#### Texto ####

A censura provocou uma calorosa corrente de solidariedade para com Sobrino e uma justificada indignação em todo o mundo, bem como uma crítica severa de não poucos colegas para quem a Notificação do Vaticano não levou em conta os avanços teológicos dos últimos cinquenta anos, recorrendo a uma argumentação dedutiva e alheia à fé dos pobres e à opção por eles, como foi assumida pela Igreja Latino-americana em Medellín.
Enquanto sobre ele choviam testemunhos de solidariedade de todo o mundo, Sobrino guardou silêncio, um silêncio muito eloquente, que talvez fosse a melhor resposta a essa tamanha e infundada censura contra uma das testemunhas privilegiadas dos mártires salvadorenhos. É possível que ele se lembrasse de Atahualpa Yupanqui: “A voz não a necessito. Sei cantar no silêncio”. Essa censura deixou menos traços em sua vida e em seu trabalho intelectual do que o martírio dos profetas salvadorenhos, desde Rutilio Grande, passando por monsenhor Romero, até os companheiros e as duas mulheres da UCA.

####

Instruções
a - No texto sobre a censura a Sobrino, o que ele fez enquanto recebia testemunhos de solidariedade do mundo todo?
b - Dê sequência ao texto sobre a censura a Sobrino, partindo da última frase dele.

#### Lista de linhas ####

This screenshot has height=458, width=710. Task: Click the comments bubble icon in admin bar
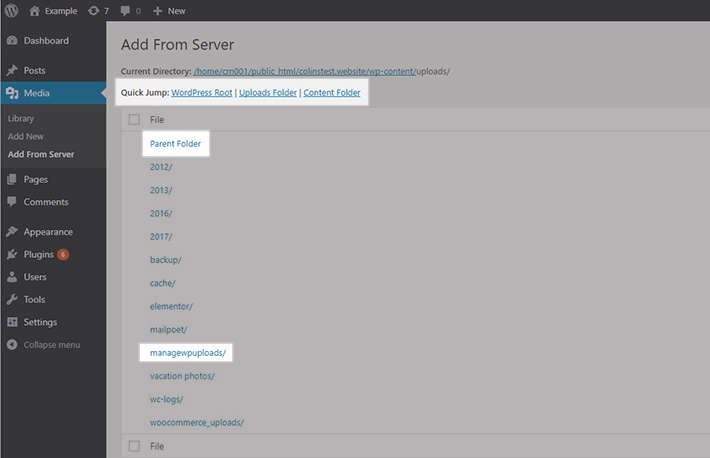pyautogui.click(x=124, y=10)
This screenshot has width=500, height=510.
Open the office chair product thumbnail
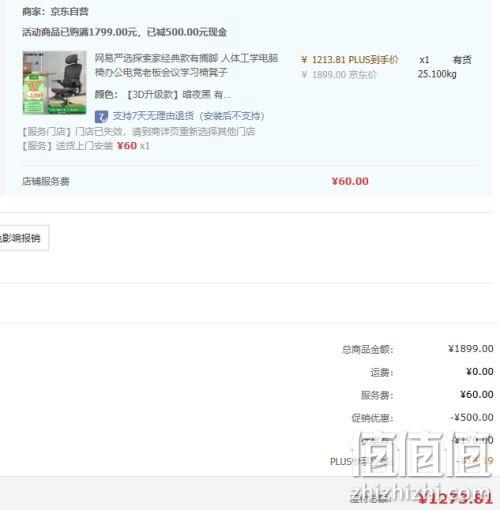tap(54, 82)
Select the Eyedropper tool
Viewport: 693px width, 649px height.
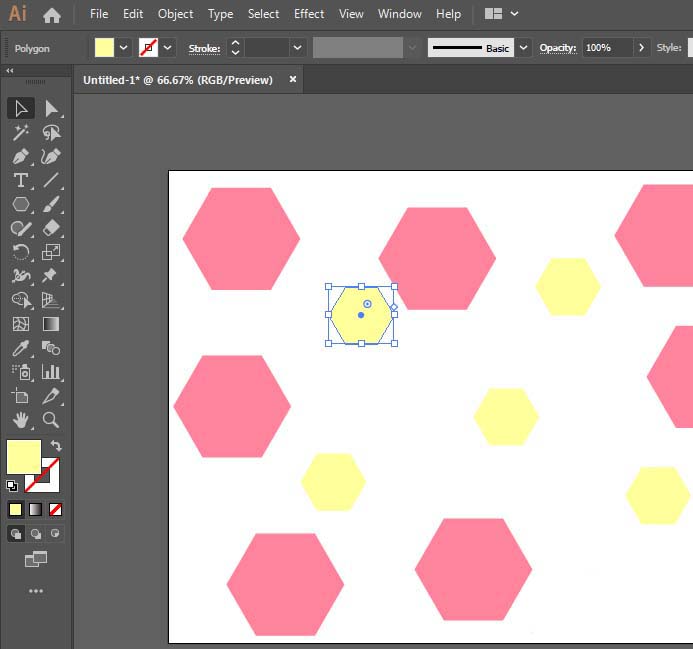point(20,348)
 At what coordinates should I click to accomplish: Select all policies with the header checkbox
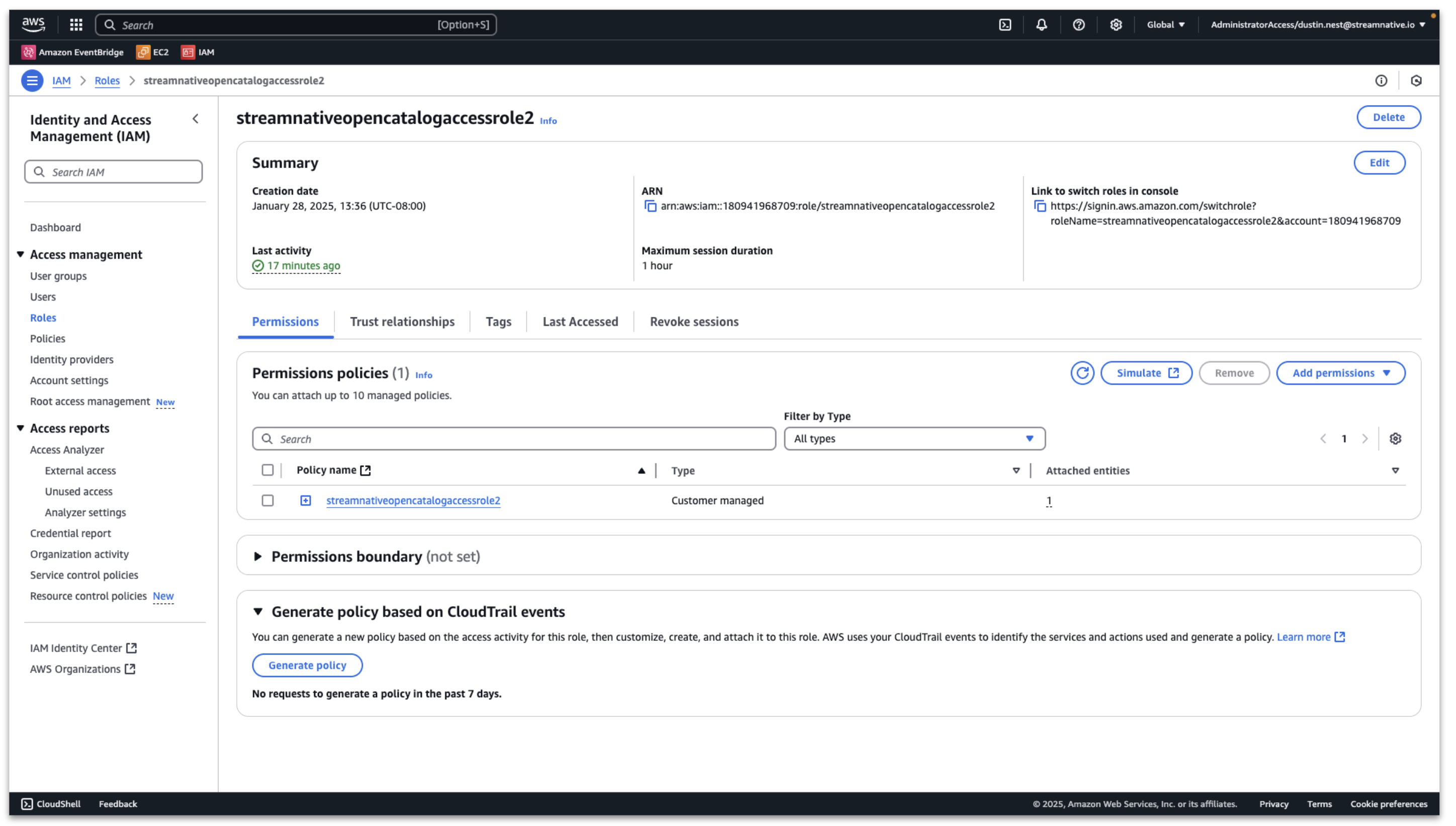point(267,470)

####

Respostas esperadas
a - Ele guardou silêncio, um silêncio muito eloquente.

b -
Juan José Tamayo
Teólogo vinculado a Teologia da Libertação. É o diretor da cátedra de Teologia e Ciências das Religiões “Ignacio Ellacuría”, da Universidade Carlos III, em Madri, e é o secretário geral da Associação de teólogas e teólogos João XXXIII. Conferencista internacional e autor de mais de 70 livros.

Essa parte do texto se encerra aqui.